What about adding text labels bar graphs?

There’s a simple –graph bar– command, which isn’t terribly customizable. Here, we’ll be using the –twoway bar– bar graphs and add some fancy error bars with –twoway rcap–. The simplest way to do this is to make a new “dataset” from summary statistics in a separate frame. Frames are new in Stata 16, so if you are using an older version, this won’t work.

After making a frame with a bunch of summary statistics by group (most of which we won’t use here, but you might opt to later so we’ll keep it all there), you get this figure of mean and +/- 1.98*SD error bars.
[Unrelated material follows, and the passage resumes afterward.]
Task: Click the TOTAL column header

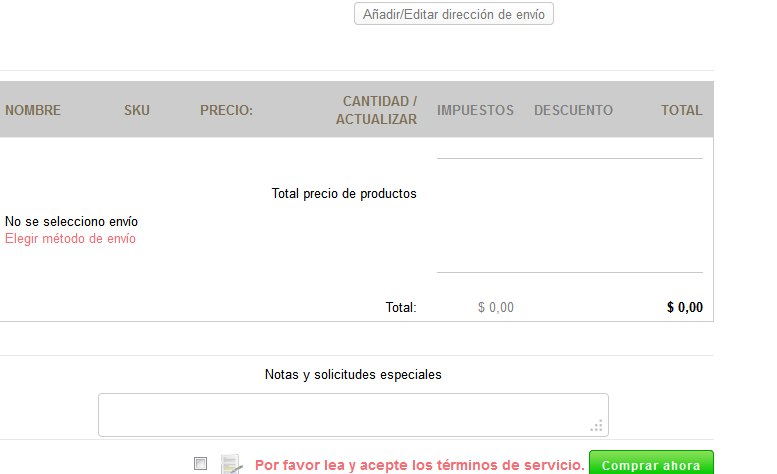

// this has local macros so need to run from top to bottom in a do file!
// clear all frames
version 16
frames reset
sysuse auto, clear
// make a new frame called "bardata" that will store the values for bars. 
frame create bardata str20 rowname n low95 high95 mean sd median iqrlow iqrhigh bar_order
//
// now grab summary statistics for foreign==0 
// grab 2.5th and 95th %ile and save as local macros
// in case you might want them ever
_pctile mpg if foreign==0, percentiles(2.5 97.5)
local low95 = r(r1)
local high95= r(r2)
// now sum with detail one row 
sum mpg if foreign==0, d
// post these to the new frame/bardata
// note the final row, which will be the x axis value that will correspond with bar placement
frame post bardata  ("Foreign==0") (r(N)) (r(mean)) (`low95') (`high95') (r(sd)) (r(p50)) (r(p25)) (r(p75)) (1)
// 
// now repeat for foreign==1
_pctile mpg if foreign==1, percentiles(2.5 97.5)
local low95 = r(r1)
local high95= r(r2)
sum mpg if foreign==1, d
// note the final row is now 3, leaving a gap of between the prior row 
frame post bardata  ("Foreign==1") (r(N)) (r(mean)) (`low95') (`high95') (r(sd)) (r(p50)) (r(p25)) (r(p75)) (3)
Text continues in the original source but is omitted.